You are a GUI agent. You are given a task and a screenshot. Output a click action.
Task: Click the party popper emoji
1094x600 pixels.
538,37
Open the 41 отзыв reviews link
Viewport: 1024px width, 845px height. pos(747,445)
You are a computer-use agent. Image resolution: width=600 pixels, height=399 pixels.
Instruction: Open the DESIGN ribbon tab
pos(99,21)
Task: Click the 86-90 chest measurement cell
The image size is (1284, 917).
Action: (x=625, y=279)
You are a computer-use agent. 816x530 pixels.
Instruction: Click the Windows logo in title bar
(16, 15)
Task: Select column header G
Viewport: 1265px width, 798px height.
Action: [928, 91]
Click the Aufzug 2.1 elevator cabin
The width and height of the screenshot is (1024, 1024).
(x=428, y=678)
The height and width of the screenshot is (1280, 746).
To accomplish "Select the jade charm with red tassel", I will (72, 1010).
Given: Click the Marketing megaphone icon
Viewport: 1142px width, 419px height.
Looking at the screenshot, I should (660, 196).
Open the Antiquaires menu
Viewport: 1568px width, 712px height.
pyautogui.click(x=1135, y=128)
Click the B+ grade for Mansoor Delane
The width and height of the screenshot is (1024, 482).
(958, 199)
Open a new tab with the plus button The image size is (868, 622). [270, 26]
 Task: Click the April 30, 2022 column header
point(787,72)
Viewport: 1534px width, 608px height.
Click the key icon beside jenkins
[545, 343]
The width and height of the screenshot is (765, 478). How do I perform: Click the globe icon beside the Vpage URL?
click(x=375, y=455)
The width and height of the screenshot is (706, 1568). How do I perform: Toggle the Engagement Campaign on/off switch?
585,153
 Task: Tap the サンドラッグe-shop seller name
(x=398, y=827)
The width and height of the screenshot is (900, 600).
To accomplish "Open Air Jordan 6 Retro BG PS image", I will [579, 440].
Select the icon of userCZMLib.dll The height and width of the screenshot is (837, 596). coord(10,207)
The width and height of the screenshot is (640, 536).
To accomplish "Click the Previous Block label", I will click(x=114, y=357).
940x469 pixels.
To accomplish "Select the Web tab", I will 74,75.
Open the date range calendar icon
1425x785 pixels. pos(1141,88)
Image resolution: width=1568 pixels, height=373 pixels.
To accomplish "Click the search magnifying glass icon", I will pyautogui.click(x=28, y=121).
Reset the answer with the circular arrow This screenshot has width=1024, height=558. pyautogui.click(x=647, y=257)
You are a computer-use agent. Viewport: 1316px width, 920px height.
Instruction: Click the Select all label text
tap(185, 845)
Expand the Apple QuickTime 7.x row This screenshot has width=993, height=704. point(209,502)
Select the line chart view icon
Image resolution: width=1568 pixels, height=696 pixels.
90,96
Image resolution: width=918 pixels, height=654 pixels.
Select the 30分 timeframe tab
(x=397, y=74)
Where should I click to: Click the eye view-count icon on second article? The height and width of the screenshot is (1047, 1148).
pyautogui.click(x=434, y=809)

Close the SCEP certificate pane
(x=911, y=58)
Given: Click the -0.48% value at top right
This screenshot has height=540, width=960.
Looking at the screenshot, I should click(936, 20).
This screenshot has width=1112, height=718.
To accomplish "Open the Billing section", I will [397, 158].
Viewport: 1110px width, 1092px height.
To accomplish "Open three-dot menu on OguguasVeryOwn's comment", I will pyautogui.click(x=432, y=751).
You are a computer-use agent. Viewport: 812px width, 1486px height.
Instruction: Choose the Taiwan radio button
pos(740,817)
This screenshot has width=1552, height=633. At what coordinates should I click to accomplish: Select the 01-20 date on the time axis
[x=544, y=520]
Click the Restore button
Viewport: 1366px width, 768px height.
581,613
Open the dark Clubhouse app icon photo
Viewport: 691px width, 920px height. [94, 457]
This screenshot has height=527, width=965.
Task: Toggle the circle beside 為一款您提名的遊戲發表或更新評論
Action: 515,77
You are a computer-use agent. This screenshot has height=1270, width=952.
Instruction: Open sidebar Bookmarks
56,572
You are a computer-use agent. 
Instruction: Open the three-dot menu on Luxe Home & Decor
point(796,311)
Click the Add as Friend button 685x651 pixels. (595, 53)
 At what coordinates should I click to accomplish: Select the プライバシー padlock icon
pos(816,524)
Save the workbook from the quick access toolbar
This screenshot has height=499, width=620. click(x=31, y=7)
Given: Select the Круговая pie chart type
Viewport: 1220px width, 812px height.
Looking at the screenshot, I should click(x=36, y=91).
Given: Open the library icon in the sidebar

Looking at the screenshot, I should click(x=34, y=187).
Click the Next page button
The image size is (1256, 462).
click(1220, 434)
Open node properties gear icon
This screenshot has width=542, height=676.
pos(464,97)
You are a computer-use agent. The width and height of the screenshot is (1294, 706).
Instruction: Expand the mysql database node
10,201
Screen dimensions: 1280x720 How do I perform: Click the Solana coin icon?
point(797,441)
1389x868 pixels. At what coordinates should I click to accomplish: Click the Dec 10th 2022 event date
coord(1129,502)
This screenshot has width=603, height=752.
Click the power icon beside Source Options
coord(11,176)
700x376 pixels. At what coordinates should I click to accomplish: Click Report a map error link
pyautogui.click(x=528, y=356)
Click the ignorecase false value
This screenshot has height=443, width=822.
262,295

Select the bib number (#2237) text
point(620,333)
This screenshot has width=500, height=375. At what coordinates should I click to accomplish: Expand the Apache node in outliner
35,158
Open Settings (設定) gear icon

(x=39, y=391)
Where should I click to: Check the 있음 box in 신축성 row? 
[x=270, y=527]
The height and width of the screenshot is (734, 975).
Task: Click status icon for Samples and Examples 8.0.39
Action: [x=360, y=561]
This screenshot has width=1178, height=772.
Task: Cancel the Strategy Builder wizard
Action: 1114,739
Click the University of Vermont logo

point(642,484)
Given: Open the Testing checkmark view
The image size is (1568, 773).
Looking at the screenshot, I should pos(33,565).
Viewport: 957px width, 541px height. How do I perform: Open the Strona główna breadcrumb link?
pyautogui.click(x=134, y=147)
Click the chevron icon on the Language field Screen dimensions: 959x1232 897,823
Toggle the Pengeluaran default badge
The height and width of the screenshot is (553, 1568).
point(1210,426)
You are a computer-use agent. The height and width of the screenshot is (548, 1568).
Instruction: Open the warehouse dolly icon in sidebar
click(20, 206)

--- Requirement ---
Where a line above contains the word "with", show that line.

--- Solution to the exercise ---
To accomplish "Select the jade charm with red tassel", I will (72, 1010).
Open a new tab with the plus button The image size is (868, 622). [270, 26]
Reset the answer with the circular arrow This screenshot has width=1024, height=558. pyautogui.click(x=647, y=257)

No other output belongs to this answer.